Bien sûr, j'ai sauté de joie. C'est très rare de pouvoir interpréter un personnage aussi fort. Pour un tel caractère, la notion de temps est très importante. Il est nécessaire de se lâcher très vite, il faut pouvoir s'appuyer sur les partenaires, sur l'équipe de tournage.
Philippe Niang aime que le plateau dégage une ambiance sereine, il nous a laissé cette part d'écoute qui permet de construire le jeu. Il raconte une histoire en l'écrivant, en la filmant. Aujourd'hui, on a tendance à perdre cette notion de narration.
Comment se prépare t-on à jouer un personnage aussi transgressif ?
Pour moi, la construction d'un personnage personnage est très physique. Cela va de la tête aux pieds. Les chaussures, les costumes sont très importants. C'est une femme instinctive, qui exprime son empathie par des gestes. Lorsque Gary Larochelle lui dit : "Tu n'est pas Noire, tu ne peux pas comprendre", elle n'a pas de réponse verbale, elle le prend dans ses bras. Avec Anthony, nous avons travaillé dans le partage et l'écoute, nous avons fait des lectures du scénario, chez Philipe Niang. Nous n'avons pas toujours cette chance. Souvent, sur les tournages, les comédiens se croisent sans communiquer sur les rôles. Anthony est très physique, cela m'a beaucoup aidée à fixer les gestes de cette femme très déterminée, et très contemporaine dans son refus de soumettre ses émotions aux conventions.
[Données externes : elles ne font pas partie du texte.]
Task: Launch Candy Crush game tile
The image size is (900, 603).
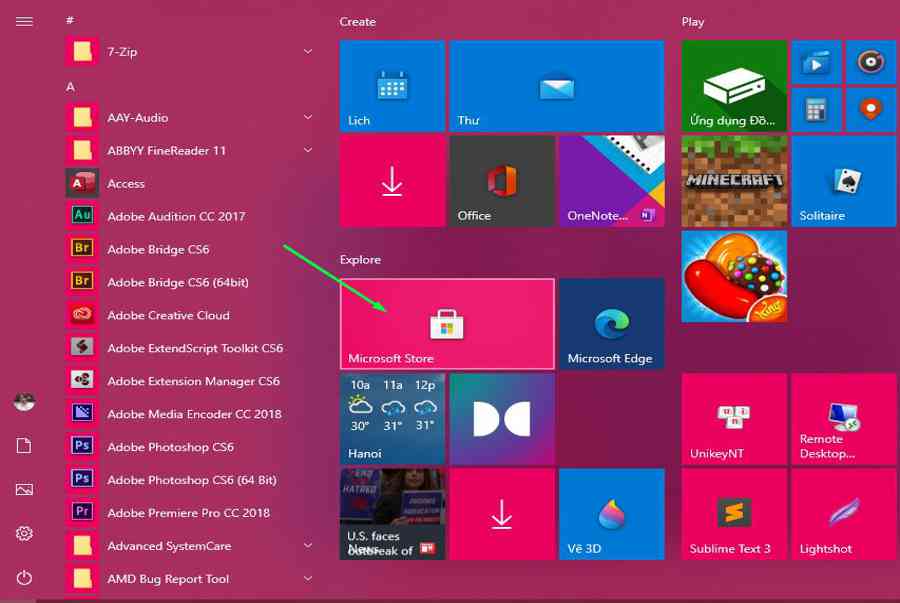Action: coord(734,276)
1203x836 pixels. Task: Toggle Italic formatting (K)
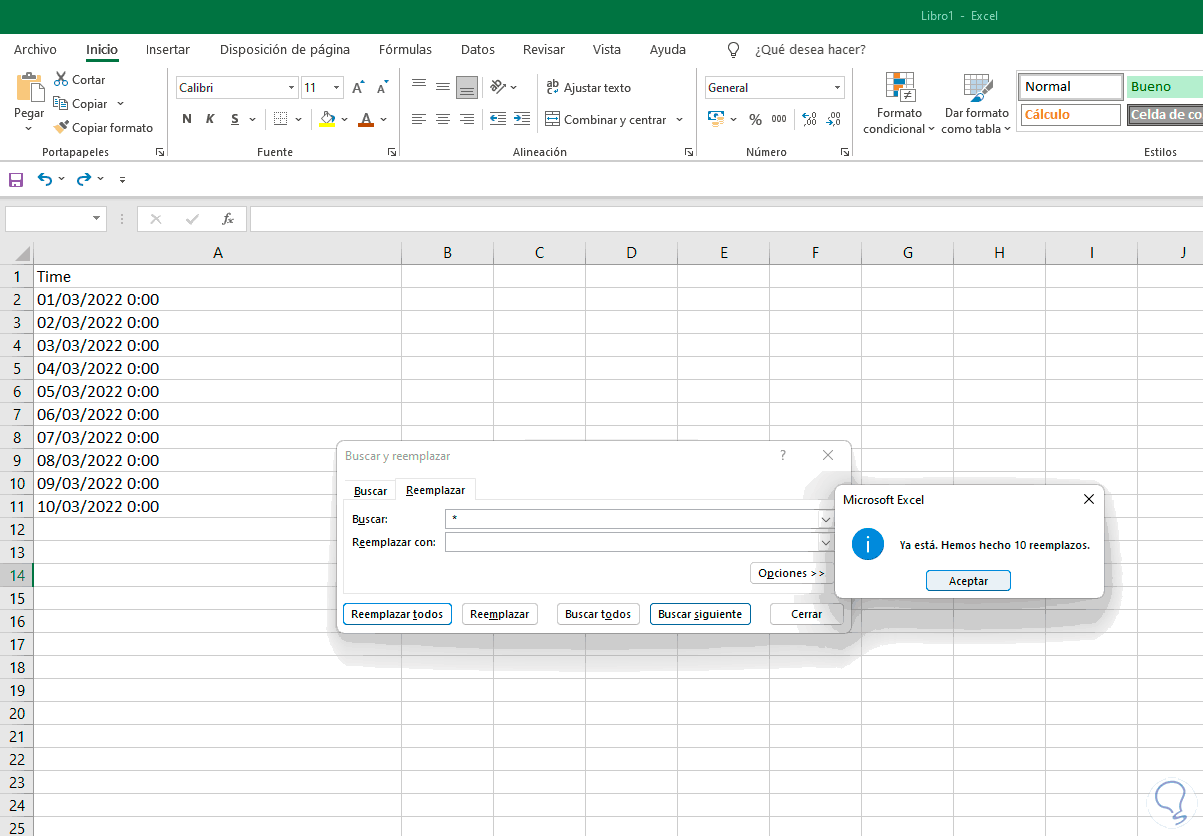pos(210,119)

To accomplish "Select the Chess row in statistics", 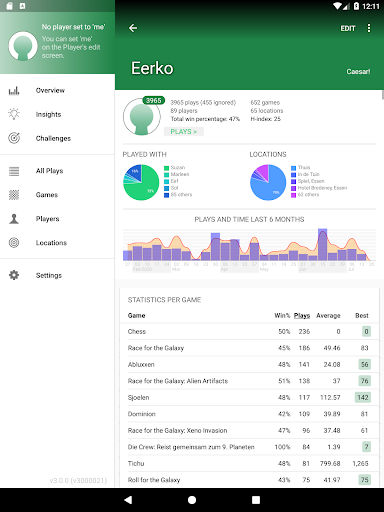I will pos(249,331).
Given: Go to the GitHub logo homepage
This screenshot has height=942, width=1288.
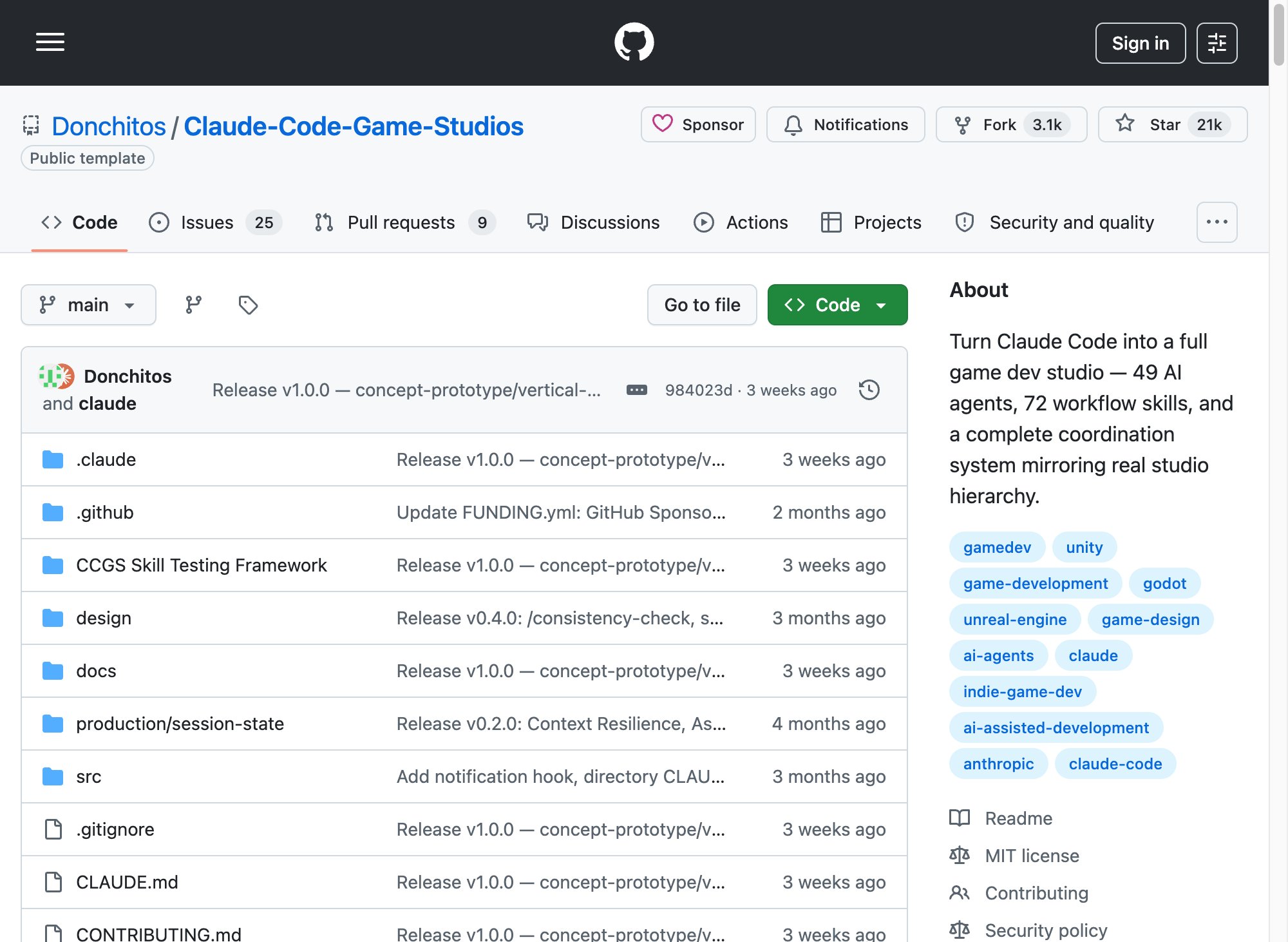Looking at the screenshot, I should 634,43.
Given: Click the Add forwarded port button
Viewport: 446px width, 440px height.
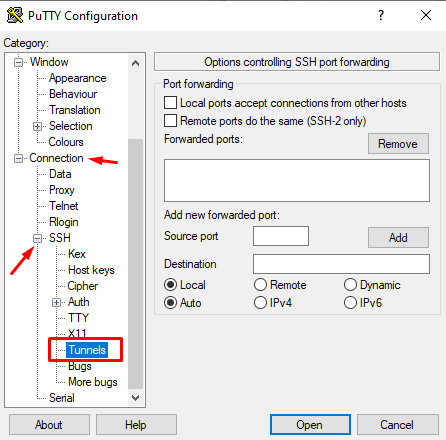Looking at the screenshot, I should (398, 238).
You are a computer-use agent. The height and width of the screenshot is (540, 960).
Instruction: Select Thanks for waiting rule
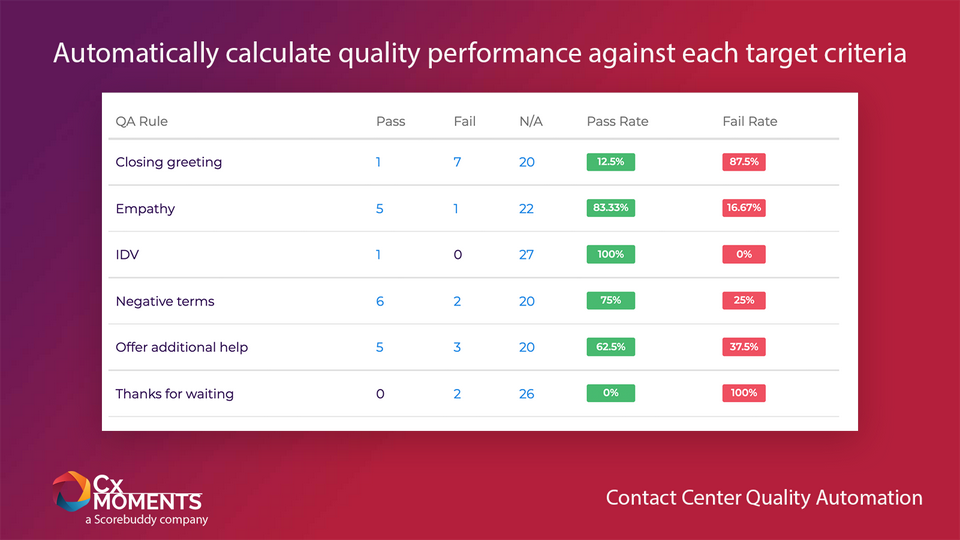[174, 394]

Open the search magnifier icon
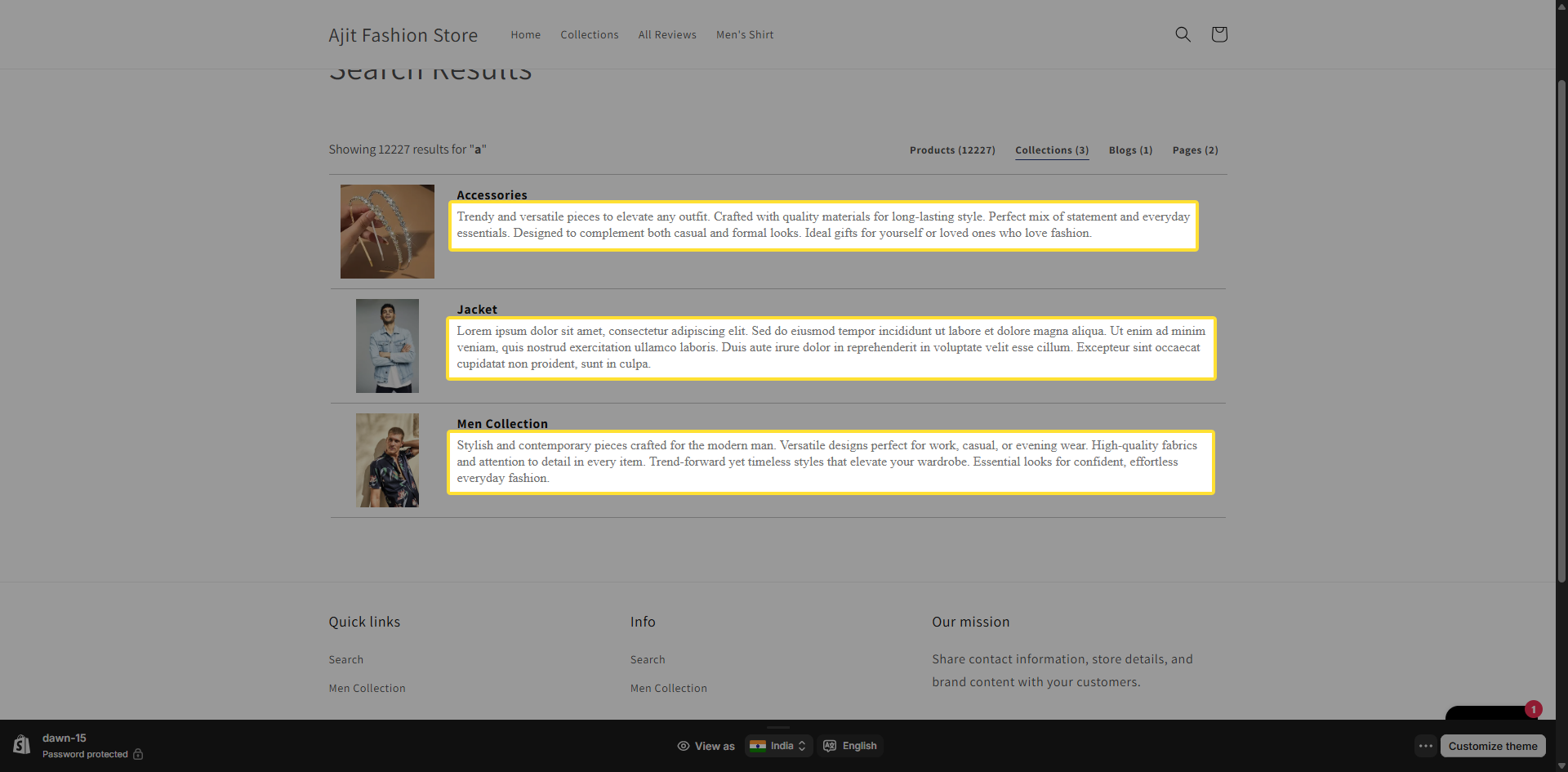(x=1183, y=34)
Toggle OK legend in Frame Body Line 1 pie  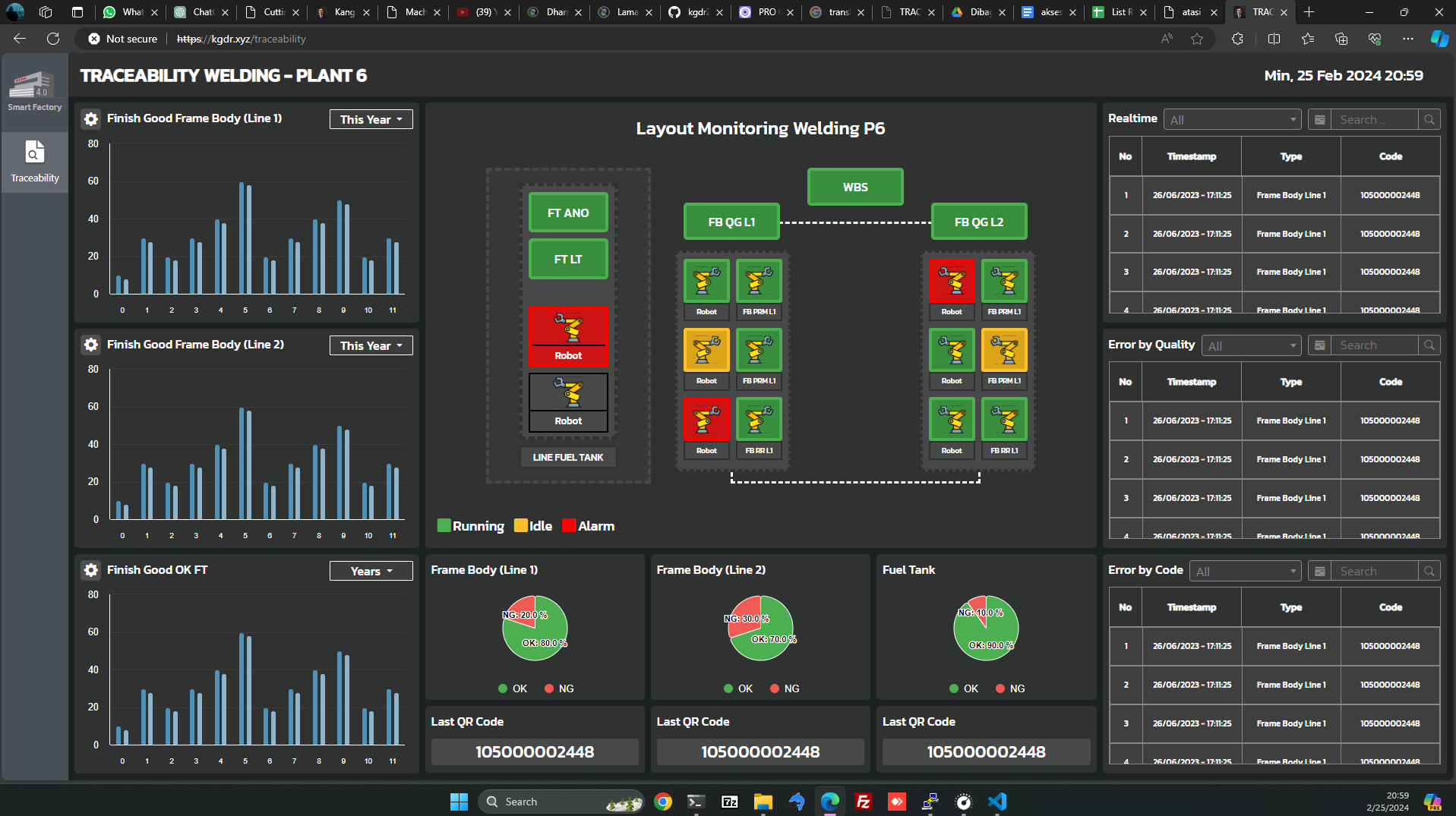[513, 688]
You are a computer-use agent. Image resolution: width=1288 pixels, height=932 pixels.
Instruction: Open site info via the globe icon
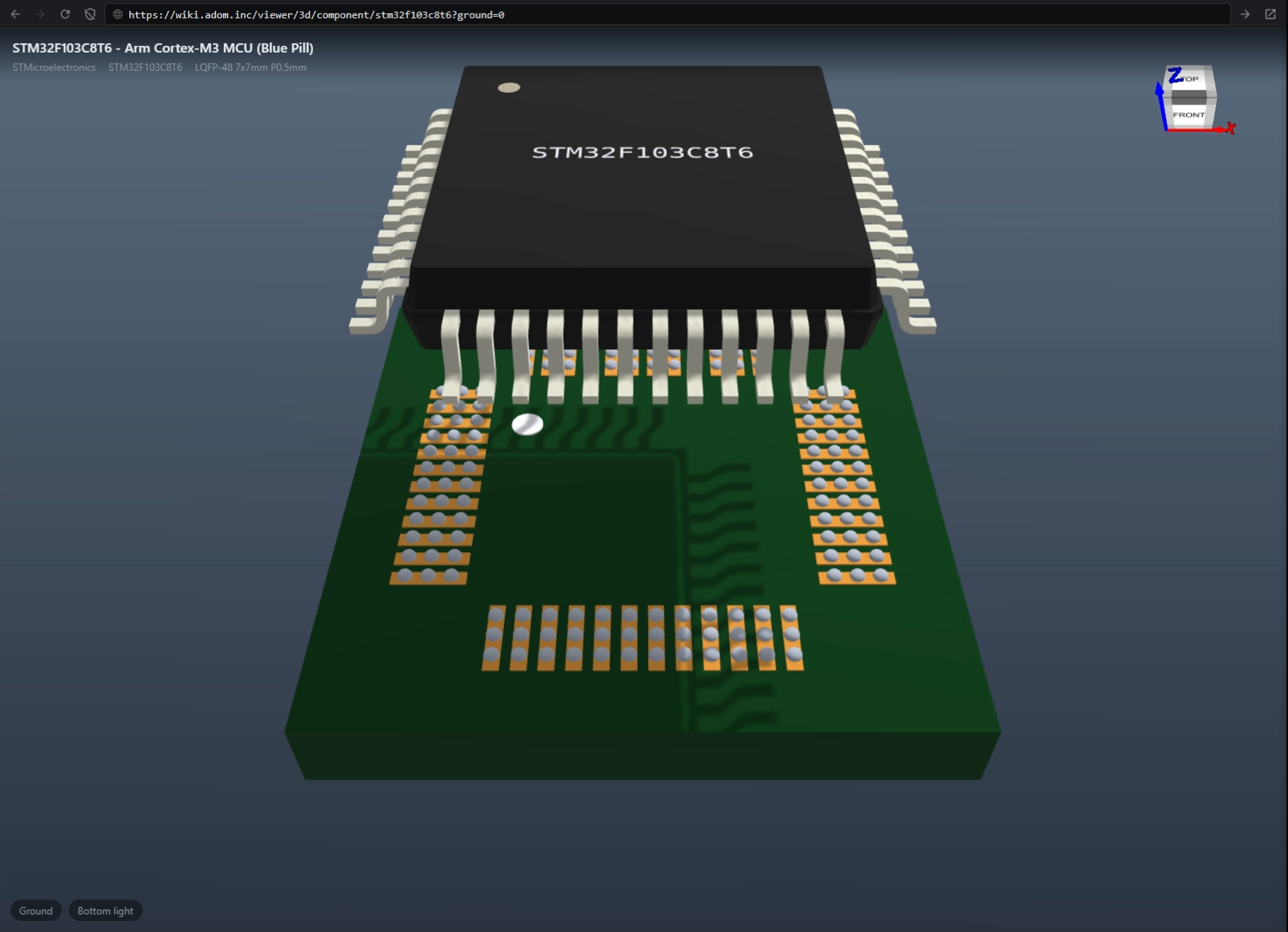[118, 14]
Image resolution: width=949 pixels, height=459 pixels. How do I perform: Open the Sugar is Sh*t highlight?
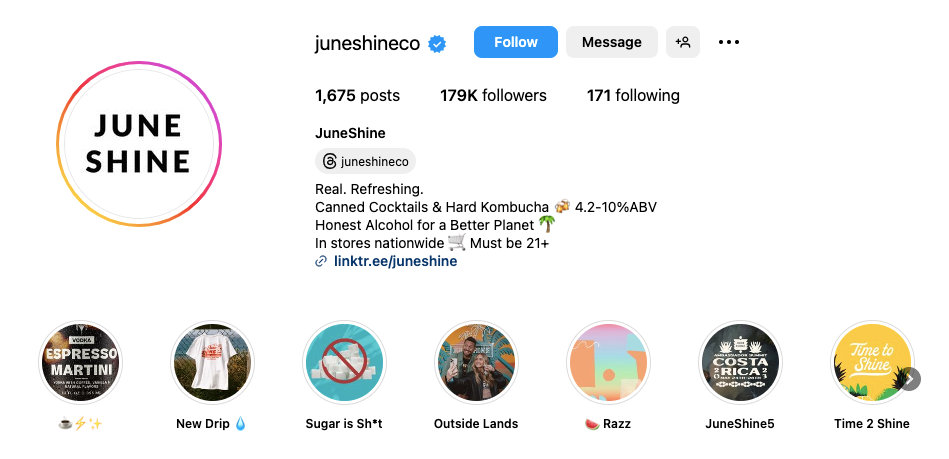[x=344, y=363]
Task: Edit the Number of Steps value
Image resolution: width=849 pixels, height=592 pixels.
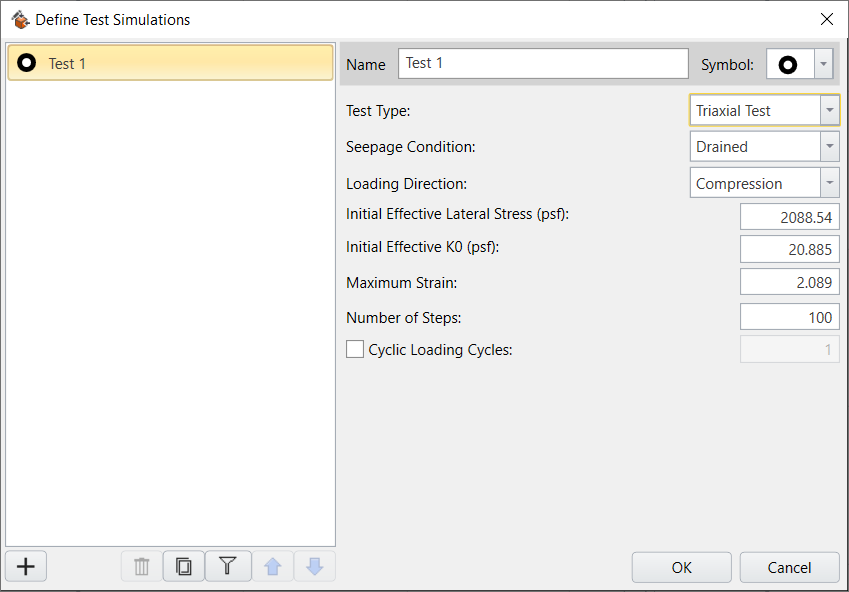Action: [789, 316]
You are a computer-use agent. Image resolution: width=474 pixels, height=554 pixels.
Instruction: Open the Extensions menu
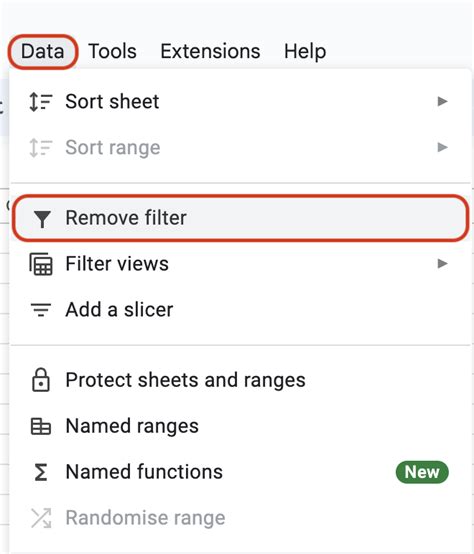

Au départ, elle était extrêmement raciste, très négative. Cela m'a fait peur. Elle me semblait trop caricaturale. J'ai beaucoup parlé avec Philippe, (Niang), on a arrondi les angles et on a gommé les aspects trop durs. Elle est assez terrible. J'ai essayé de penser à sa souffrance pour réussir à l'interpréter. Elle est très rude, c'est une taiseuse.
Dans le fond cette femme est une petite fille qui n'a jamais vraiment vécu. Elle a subi le joug familial, lorsqu'elle voit sa belle fille s'accorder ce qu'elle n'a sans doute jamais connu, c'est insupportable pour elle. Elle est très seule. Elle n'a de véritable échange qu'avec son fils.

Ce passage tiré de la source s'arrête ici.